Гончаров скромничал: он должен был бы хорошо знать, что большинство выведенных им лиц отличаются поразительной рельефностью. Он приписывает это своей любви к изображаемому быту и говорит далее о том, что такая любовь к изображаемому необходима всякому художнику. В пример он приводит, между прочим, Гоголя, Тургенева и даже Щедрина. Но Гоголь, консерватор и крепостник в холодной мысли, чувствовал пламенную ненависть к порокам тогдашней России. Он сознательно высмеивал их в лице своих героев. Тургенев еще более сознательно отрицал уже крепостное право, отдавая свои мягкие симпатии угнетенной стороне. Щедрин прямо ненавидел Пошехонье с его Головлевыми…

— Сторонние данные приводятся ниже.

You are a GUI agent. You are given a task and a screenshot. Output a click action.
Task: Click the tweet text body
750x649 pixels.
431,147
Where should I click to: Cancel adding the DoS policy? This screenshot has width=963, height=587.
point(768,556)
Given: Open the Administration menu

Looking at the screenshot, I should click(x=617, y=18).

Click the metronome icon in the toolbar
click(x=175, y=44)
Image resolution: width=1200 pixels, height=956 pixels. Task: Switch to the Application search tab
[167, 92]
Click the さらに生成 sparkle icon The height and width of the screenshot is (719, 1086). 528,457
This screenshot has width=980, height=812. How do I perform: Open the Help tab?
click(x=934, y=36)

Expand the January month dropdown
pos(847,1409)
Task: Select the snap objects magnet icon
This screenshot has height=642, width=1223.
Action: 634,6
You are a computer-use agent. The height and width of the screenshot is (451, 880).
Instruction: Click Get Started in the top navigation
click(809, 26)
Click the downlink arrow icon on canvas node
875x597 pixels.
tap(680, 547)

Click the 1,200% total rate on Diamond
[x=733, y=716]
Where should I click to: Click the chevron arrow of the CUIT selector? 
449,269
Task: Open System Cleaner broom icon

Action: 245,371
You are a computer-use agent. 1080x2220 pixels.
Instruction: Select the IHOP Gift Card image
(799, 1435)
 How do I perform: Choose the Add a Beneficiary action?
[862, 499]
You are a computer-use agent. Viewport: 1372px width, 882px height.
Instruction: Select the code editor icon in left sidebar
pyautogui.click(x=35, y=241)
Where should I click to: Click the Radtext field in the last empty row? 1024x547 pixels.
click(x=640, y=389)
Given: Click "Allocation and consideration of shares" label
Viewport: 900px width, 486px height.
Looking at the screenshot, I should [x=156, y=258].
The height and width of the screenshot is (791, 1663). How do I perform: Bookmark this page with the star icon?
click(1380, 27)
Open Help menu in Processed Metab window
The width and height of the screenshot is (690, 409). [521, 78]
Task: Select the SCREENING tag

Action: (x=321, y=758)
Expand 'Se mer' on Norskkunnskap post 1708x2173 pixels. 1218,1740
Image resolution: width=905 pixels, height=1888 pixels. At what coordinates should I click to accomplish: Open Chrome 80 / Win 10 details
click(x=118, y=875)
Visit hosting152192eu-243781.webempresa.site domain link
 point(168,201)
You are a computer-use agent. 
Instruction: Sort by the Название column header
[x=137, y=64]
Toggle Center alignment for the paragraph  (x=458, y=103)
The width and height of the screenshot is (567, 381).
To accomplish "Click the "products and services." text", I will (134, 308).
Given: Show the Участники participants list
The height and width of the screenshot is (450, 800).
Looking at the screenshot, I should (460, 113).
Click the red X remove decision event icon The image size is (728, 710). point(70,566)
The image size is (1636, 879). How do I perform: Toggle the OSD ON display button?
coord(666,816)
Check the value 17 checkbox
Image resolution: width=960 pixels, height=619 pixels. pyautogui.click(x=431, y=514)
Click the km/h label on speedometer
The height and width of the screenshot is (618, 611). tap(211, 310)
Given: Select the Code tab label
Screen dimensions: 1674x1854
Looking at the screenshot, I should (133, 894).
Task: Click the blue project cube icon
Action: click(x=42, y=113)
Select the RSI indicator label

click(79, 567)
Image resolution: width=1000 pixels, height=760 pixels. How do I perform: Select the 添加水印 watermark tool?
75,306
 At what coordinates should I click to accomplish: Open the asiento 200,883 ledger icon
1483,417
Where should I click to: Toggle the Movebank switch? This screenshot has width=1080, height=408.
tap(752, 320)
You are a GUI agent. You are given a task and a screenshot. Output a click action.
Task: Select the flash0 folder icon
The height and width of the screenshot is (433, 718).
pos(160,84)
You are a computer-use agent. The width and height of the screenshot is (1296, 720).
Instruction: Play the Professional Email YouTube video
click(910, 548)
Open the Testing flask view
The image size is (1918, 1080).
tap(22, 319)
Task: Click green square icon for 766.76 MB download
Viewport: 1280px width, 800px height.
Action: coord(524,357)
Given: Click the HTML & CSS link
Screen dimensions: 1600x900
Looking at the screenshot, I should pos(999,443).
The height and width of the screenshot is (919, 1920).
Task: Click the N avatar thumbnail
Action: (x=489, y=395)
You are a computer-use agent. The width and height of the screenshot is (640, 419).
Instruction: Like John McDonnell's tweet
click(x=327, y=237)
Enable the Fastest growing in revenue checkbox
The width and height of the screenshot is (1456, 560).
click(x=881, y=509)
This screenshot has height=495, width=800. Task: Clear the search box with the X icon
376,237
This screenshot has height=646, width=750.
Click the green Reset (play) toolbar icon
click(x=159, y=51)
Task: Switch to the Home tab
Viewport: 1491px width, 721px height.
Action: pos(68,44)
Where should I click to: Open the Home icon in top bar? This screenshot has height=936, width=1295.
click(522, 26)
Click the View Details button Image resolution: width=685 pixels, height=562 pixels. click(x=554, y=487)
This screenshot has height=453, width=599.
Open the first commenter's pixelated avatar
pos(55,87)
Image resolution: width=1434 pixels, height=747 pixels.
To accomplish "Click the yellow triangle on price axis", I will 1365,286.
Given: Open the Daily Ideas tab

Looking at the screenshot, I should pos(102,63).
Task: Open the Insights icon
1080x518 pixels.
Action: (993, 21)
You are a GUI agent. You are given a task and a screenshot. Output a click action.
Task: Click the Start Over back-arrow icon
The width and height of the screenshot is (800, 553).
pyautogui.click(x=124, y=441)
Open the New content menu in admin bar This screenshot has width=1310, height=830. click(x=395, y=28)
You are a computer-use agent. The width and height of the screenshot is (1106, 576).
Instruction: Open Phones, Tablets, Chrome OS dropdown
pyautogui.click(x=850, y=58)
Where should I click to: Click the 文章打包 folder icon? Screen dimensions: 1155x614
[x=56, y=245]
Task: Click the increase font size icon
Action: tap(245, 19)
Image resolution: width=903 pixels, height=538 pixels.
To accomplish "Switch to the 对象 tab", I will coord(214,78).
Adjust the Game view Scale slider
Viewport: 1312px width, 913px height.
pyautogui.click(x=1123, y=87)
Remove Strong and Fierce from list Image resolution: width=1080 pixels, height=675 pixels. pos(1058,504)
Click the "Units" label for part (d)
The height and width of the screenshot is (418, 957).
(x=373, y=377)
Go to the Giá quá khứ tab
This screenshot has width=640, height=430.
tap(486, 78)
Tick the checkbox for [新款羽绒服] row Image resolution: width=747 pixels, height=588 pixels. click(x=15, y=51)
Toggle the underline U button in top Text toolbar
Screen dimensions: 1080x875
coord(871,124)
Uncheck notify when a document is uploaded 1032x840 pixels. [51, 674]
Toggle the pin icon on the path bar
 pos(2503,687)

У Гончарова другое: он любит именно то самое, что огромный талант мог ему изобразить с такой бессознательно сатирической силой. Гончаров много раз повторял, что сам чувствует себя Обломовым. Конечно, относительно человека, написавшего между прочим «Фрегат Палладу» (для чего пришлось сделать кругосветное путешествие на парусном судне) и давшего столько превосходных произведении, — это нужно понимать с большими ограничениями. Но психологически это все-таки верно. Он, конечно, мысленно отрицал «обломовщину», но внутренно любил ее бессознательно глубокой любовью. При всем ужасе, который во всяком живом человеке возбуждает картина обломовского сна, — откуда-то из глубины души незаметно просачивается баюкающая струйка, лениво ласкающая, тихо манящая: «Эх, попасть бы вот этак же…» И такая же бессознательная враждебность к слишком резким звукам, нарушающим тяжелое благодушие этого «покоя, близкого к смерти».